Наконец, он решил созвать военачальников. Глашатаи возвестили его приказ по-гречески — этот язык со времени Ксантиппа был принят в карфагенском войске для приказов.
Стража отстранила ударами бича толпу солдат, и вскоре явились начальники фаланг, построенных по спартанскому образцу, а также вожди варварских когорт со знаками своего ранга и в доспехах своего племени. Спустилась ночь, и равнина огласилась смутным гулом, кое-где засверкали огни, все ходили с места на место, спрашивая, что случилось, почему суффет не раздает денег.
Он разъяснил военачальникам затруднительное положение Республики. Казна ее иссякла. Дань, уплачиваемая римлянам, разоряла ее.
— Мы не знаем, как быть!.. Республика в очень плачевном положении!
Время от времени он почесывал тело лопаточкой из алоэ или же останавливался, чтобы выпить из серебряной чаши, которую протягивал ему раб, глоток питья, приготовленного из пепла и спаржи, вываренной в уксусе. Потом он утирал губы пурпуровой салфеткой и продолжал:
— То, что стоило прежде сикль серебра, стоит теперь три шекеля золотом, и земли, запущенные во время войны, ничего не приносят!.. Улов пурпура ничтожный, даже жемчуг поднялся до невероятной цены, у нас едва хватает благовонных масел для служения богам! Что касается съестных припасов, то о них лучше не говорить: истинное бедствие! Из-за недостатка галер у нас нет пряностей, я очень трудно добывать сильфий вследствие мятежей на киренской границе. Сицилия, откуда прежде доставлялось столько рабов, теперь для нас закрыта! Еще вчера за одного банщика и четырех кухонных слуг я заплатил больше, чем прежде за двух слонов!
Он развернул длинный свиток папируса и прочел, не пропуская ни одной цифры, все расходы, произведенные правительством: столько-то за работы в храмах, за мощение улиц, за постройку кораблей, столько-то ушло на ловлю кораллов, столько-то — на расширение сисситских торговых обществ, столько-то стоили сооружения на рудниках в Кантабрии.
Военачальники, как и солдаты, не понимали по-гречески, хотя наемники обменивались приветствиями на этом языке. Обыкновенно в войска варваров отряжали несколько карфагенских чиновников, чтобы они служили переводчиками. Но после войны они скрылись, боясь, что им будут мстить. Ганнон не подумал о том, чтобы взять с собою переводчика, к тому же его сиплый голос терялся на ветру.
Греки, подтянутые железными поясами, напрягали слух, стараясь уловить слова оратора, а горцы, покрытые мехом, как медведи, недоверчиво смотрели на Ганнона или зевали, опираясь на тяжелые дубины с медными гвоздями. Галлы не обращали внимания на то, что говорилось, и, насмехаясь, с хохотом встряхивали пучком высоко зачесанных волос, жители пустыни слушали неподвижно, закутавшись в серые шерстяные одежды. Сзади прибывали новые толпы, солдаты из стражи, которых теснила толпа, шатались, сидя на лошадях, негры держали в вытянутых руках зажженные сосновые ветви, а толстый карфагенянин продолжал свою речь, стоя на поросшем травою пригорке.

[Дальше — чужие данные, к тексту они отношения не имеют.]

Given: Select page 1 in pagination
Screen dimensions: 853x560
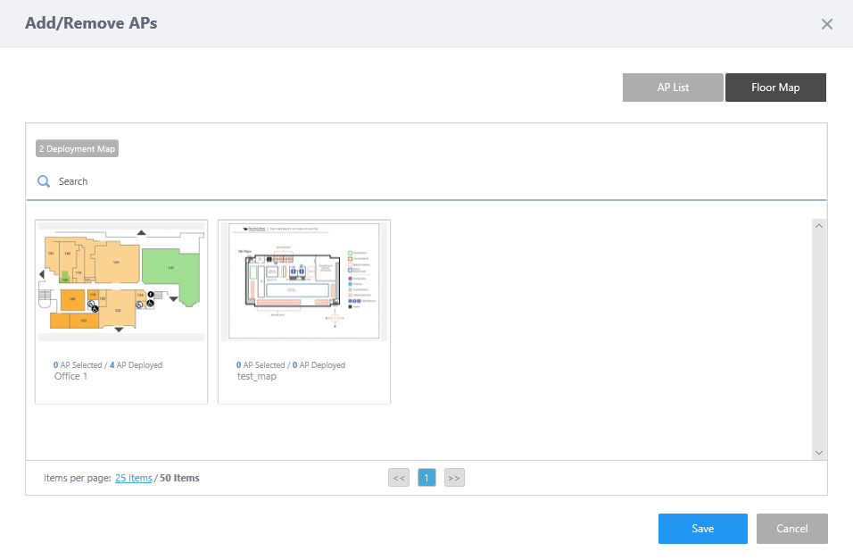Looking at the screenshot, I should coord(427,478).
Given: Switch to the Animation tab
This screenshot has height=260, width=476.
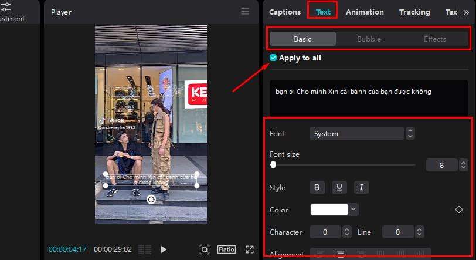Looking at the screenshot, I should coord(365,12).
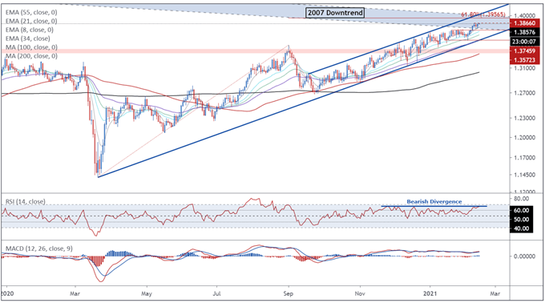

Варвары, однако, стали терять терпение, поднялся ропот, все заговорили с Ганноном. Он жестикулировал своей лопаточкой, те, которые хотели заставить молчать других, сами кричали еще громче, и от этого общий гул только усиливался.
Вдруг к Ганнону подскочил невзрачный с виду человек и, выхватив рог у одного из глашатаев, затрубил, этим Спендий (ибо это был он) возвестил, что собирается сказать нечто важное. На его заявление, быстро произнесенное на пяти разных языках — греческом, латинском, галльском, ливийском и балеарском, — военачальники, посмеиваясь и изумляясь, ответили:
— Говори! Говори!
С минуту Спендий колебался, он весь дрожал, наконец, обращаясь к ливийцам, которых было больше всего в толпе, он сказал:
— Вы все слышали страшные угрозы этого человека?
Ганнон не возмутился — значит, он не понимал по-ливийски. Продолжая свой опыт, Спендий повторил ту же фразу на других наречиях варваров.
Слушатели с удивлением глядели друг на друга, потом все, точно по молчаливому сговору и, может быть, думая, что поняли, в чем дело, опустили головы в знак согласия.